_TASK GOAL:_
Lines from the entries below that hold "will" form the answer; copy all of them.

_TASK DATA:_
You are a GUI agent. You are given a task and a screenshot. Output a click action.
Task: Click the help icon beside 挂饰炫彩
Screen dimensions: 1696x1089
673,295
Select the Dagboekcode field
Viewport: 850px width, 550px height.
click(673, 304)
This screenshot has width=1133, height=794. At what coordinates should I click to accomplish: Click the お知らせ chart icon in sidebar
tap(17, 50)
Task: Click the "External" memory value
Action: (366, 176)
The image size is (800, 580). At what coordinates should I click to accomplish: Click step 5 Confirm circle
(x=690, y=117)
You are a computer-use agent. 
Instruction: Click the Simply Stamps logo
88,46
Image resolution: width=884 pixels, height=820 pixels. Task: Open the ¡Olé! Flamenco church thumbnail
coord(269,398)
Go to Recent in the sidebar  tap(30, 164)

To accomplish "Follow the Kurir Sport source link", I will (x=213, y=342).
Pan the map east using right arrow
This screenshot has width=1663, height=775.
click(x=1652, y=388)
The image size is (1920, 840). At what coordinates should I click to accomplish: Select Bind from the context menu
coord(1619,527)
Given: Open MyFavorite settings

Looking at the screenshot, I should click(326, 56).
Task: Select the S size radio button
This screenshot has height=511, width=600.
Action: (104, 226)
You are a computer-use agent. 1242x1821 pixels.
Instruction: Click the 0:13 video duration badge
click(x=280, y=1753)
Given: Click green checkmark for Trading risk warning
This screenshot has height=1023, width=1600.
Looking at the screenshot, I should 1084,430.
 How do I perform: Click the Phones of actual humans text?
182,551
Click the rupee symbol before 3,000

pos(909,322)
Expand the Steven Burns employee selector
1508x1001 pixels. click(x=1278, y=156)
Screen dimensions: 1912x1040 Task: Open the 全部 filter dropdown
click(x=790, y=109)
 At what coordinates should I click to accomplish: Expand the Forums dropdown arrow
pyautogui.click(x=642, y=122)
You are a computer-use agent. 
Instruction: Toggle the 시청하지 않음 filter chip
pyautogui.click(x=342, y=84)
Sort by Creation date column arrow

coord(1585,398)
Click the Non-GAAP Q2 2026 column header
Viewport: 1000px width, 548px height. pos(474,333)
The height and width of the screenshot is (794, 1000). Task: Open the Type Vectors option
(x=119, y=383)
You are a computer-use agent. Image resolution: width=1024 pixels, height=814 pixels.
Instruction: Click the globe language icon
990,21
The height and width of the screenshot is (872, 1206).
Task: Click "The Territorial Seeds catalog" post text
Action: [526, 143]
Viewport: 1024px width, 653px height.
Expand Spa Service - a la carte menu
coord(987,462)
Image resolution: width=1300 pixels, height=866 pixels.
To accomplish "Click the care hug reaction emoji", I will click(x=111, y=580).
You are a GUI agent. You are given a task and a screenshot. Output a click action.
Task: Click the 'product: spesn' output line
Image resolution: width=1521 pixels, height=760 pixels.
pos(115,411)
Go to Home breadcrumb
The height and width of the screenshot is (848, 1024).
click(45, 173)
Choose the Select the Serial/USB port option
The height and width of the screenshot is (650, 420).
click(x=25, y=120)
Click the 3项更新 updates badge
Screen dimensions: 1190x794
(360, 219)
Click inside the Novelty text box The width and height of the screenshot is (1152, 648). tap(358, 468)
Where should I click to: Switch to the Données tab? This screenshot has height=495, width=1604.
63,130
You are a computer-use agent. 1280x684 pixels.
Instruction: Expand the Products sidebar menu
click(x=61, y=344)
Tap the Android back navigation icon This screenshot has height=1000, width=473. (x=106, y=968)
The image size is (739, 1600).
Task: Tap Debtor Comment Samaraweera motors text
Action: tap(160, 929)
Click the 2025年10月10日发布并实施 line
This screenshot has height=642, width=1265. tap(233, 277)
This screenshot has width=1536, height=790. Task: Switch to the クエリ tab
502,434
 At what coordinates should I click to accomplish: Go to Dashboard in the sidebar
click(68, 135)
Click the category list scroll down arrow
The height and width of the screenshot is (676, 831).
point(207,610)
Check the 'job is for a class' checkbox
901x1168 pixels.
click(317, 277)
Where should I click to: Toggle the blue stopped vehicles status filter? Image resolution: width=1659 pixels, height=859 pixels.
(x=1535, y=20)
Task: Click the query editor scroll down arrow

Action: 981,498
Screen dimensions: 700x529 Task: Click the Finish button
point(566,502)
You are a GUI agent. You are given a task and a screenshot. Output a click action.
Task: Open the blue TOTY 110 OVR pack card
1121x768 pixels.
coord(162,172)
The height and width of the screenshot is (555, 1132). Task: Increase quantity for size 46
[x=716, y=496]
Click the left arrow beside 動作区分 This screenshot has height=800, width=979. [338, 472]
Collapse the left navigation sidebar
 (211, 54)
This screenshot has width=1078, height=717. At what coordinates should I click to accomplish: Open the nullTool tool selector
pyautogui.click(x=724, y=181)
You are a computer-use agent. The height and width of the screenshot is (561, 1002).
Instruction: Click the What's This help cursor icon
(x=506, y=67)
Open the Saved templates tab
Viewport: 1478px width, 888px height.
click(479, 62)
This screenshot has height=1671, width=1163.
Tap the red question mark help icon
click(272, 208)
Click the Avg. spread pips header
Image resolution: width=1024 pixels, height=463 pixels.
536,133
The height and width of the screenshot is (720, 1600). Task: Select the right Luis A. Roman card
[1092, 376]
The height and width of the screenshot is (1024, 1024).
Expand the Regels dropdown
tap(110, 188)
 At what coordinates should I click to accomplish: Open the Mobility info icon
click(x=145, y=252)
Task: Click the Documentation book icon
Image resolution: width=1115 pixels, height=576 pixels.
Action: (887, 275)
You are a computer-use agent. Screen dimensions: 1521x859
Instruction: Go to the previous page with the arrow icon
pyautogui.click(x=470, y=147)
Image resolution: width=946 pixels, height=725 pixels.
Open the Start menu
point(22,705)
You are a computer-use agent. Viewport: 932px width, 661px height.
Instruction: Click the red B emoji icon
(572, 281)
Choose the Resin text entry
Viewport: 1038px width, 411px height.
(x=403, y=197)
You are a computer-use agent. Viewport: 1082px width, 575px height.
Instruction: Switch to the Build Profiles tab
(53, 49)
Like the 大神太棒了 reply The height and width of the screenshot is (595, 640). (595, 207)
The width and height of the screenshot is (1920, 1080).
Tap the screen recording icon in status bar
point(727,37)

_OUTPUT FOR THIS EXERCISE:_
To accomplish "Follow the Kurir Sport source link", I will (x=213, y=342).
To accomplish "Click the care hug reaction emoji", I will click(x=111, y=580).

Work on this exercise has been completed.